Gary Gensler, the Chairman of the SEC, has already said that the agency is taking a look at decentralized finance platforms. There is a handful of DeFi platforms that are responsible for the majority of the activity in this space. Gensler stated that 80% of the total activity that occurs in the decentralized finance space is conducted by the top five platforms.
Experts said that if the DeFi platforms are really controlled by a small group, there would likely be some action from the SEC. But, they may not have to worry about scrutiny from the agency, given how they are structured.
The DeFi space may not have to worry
According to lawyers, the SEC will not be able to make a case against a decentralized platform for selling securities, if it is really decentralized. Nonetheless, it should be noted that they have already targeted platform that offer borrowing and lending services for crypto assets, allowing people to earn interest. BlockFi Lending LLC had found itself in hot water back in February when the SEC filed a case against it.

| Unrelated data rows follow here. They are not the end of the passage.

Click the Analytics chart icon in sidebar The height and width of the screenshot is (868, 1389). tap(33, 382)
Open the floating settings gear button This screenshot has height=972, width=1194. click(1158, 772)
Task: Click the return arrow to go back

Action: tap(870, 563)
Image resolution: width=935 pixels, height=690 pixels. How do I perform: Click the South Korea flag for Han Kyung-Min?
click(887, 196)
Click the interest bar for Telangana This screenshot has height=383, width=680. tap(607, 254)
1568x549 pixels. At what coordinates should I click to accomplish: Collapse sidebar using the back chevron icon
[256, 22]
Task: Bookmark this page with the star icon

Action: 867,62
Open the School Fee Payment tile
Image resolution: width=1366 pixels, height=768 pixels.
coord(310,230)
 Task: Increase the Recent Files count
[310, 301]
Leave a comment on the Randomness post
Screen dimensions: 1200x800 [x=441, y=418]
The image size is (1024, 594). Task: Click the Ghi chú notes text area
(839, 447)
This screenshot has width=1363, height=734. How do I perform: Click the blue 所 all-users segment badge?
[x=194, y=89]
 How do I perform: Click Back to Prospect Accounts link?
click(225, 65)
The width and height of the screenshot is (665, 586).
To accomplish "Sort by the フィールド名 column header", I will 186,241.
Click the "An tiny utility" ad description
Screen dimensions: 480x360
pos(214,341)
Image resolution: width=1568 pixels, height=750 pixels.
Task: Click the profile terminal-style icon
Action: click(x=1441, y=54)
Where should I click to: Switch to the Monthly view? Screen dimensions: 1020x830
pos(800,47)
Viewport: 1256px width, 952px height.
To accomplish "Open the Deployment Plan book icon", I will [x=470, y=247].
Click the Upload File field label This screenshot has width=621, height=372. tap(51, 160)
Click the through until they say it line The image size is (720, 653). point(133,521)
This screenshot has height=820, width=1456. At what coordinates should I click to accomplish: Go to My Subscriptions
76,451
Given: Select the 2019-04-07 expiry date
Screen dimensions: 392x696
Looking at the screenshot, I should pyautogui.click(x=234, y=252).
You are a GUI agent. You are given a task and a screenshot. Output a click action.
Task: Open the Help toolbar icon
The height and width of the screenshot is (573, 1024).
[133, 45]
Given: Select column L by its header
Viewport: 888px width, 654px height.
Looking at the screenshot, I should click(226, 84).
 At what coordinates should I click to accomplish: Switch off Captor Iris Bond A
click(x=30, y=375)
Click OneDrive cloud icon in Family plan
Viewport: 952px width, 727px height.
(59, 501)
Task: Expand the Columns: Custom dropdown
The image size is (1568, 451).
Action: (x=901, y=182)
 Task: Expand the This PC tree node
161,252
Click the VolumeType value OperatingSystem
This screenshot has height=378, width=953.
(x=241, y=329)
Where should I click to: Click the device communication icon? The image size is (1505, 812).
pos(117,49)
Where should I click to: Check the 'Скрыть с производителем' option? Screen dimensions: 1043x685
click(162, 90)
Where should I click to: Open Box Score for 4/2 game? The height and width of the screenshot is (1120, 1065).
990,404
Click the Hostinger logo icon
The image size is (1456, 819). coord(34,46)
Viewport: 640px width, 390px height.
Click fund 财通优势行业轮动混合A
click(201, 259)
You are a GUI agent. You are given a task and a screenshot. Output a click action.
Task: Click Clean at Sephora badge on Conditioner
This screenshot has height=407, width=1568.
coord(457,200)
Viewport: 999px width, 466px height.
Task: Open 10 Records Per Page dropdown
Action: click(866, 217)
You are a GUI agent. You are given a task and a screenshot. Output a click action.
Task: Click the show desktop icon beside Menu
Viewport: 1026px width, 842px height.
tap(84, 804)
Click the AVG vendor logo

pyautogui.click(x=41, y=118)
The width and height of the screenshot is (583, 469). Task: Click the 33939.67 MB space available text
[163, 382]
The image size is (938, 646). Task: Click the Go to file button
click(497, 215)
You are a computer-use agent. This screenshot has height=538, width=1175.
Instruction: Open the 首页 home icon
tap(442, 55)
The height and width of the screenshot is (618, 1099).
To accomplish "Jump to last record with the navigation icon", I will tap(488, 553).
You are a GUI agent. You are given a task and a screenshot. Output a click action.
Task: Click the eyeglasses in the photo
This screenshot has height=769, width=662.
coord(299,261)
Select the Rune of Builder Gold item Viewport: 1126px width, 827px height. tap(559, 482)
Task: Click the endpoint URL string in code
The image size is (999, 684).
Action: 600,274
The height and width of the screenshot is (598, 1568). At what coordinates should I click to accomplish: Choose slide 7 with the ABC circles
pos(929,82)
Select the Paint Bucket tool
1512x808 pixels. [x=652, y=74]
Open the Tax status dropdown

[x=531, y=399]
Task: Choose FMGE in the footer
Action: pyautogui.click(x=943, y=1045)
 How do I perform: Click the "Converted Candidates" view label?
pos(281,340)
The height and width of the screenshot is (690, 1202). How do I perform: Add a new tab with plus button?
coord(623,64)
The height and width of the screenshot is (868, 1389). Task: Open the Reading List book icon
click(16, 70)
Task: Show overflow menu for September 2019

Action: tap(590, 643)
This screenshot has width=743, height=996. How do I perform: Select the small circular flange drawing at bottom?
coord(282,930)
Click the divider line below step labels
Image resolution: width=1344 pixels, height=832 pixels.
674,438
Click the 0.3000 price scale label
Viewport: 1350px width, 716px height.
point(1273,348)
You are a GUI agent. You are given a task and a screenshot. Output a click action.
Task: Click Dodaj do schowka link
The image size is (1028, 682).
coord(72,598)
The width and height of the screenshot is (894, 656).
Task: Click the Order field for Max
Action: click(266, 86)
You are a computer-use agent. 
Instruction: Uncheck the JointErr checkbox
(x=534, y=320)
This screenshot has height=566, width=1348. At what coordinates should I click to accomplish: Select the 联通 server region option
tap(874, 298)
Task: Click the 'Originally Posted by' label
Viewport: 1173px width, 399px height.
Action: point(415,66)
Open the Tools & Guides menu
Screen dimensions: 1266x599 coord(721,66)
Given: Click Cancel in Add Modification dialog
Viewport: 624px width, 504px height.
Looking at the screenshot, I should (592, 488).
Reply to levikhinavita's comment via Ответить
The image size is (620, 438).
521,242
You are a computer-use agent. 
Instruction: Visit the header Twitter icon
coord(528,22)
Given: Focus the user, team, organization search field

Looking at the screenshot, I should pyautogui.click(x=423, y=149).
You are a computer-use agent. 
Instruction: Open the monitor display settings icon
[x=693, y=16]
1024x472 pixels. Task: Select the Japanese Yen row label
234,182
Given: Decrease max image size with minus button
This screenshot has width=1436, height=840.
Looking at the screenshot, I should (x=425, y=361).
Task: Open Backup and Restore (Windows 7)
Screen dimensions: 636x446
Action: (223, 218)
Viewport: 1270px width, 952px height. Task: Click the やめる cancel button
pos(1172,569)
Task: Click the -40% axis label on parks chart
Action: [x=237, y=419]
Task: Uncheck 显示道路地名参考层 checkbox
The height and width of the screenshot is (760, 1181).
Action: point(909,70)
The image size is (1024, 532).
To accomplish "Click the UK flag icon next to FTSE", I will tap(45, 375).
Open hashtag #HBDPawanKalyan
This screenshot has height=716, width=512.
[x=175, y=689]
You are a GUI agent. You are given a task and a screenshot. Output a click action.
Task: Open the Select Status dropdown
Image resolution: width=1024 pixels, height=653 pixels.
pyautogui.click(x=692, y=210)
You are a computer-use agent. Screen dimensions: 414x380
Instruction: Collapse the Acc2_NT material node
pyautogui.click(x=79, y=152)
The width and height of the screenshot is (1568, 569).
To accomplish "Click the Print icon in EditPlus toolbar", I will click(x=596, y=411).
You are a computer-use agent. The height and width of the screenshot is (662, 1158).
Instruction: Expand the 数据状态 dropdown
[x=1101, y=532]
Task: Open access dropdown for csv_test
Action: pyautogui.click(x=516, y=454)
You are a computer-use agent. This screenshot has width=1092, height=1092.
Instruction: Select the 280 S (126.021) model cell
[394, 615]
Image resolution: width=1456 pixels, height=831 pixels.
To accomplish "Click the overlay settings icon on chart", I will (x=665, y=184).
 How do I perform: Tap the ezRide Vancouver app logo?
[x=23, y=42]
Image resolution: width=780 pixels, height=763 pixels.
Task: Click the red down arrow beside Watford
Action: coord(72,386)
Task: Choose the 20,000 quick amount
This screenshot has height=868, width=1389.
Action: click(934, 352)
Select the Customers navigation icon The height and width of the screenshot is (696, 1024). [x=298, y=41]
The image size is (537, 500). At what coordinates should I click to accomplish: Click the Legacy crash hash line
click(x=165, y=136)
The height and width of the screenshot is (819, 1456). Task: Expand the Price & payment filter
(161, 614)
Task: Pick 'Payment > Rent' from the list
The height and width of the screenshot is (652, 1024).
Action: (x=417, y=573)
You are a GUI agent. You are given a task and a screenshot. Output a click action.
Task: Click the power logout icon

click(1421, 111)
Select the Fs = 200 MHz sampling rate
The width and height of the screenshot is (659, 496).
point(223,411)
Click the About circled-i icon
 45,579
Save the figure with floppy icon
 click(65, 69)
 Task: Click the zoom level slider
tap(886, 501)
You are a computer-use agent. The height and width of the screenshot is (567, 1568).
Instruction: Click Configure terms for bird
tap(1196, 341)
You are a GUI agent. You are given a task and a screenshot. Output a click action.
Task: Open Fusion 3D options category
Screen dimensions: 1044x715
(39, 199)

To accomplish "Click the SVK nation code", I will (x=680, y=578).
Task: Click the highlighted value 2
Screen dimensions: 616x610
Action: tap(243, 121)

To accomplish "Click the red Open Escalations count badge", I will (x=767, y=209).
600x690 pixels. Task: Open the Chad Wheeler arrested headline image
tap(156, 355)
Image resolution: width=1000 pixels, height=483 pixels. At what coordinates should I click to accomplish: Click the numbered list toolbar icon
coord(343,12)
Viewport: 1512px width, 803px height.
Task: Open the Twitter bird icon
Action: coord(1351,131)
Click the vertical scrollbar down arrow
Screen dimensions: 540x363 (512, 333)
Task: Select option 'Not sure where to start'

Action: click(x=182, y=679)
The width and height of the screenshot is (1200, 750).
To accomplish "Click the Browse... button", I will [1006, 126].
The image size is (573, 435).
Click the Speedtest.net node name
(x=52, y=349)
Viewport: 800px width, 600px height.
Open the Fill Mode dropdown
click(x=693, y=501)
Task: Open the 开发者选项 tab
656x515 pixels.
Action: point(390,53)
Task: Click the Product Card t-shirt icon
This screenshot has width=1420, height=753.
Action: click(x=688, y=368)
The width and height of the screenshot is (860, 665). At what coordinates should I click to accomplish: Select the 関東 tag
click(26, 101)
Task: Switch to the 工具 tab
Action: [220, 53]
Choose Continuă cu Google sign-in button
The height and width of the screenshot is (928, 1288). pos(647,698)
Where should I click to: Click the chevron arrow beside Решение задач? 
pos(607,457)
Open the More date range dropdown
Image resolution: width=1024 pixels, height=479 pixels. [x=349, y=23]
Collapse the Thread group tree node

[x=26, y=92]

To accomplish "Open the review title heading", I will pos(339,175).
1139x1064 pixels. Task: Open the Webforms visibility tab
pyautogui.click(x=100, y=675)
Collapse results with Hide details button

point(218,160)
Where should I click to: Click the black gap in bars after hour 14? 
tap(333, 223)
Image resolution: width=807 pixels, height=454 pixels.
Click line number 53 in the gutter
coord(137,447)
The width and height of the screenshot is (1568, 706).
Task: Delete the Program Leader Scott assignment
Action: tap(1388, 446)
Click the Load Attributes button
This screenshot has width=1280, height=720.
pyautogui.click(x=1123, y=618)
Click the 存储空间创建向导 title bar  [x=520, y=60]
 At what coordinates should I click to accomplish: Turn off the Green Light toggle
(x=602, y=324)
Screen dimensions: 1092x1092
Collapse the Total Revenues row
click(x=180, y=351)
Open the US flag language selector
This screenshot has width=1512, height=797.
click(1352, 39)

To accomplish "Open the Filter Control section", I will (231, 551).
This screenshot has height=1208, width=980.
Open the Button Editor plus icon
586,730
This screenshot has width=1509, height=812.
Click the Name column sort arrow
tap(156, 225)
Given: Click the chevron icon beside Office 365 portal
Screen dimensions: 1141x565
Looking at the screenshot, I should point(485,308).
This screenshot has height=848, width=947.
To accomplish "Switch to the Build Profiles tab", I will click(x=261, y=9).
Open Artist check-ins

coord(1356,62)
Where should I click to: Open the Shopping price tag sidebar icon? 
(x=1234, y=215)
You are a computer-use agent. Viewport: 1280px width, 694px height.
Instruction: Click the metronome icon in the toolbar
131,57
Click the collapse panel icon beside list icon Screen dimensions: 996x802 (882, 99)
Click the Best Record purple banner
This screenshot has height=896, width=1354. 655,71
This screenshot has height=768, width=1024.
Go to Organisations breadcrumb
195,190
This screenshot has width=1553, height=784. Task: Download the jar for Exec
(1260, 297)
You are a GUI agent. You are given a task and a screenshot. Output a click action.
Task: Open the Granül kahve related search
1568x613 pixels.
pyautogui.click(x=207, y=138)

The platform was paying a variable rate of interest to investors who lent their crypto assets. According to the SEC, this falls under the securities law. If they find the same on decentralized platforms, it is possible that the SEC may take legal action. But, it will not be able to do much if it is purely decentralized.
BlockFi had decided to settle the charges filed by the SEC by paying $100 million. The platform also agreed to comply with the securities law and register itself in the future. Initially, it is expected that the SEC will target decentralized finance apps that are not fully decentralized, as advertised.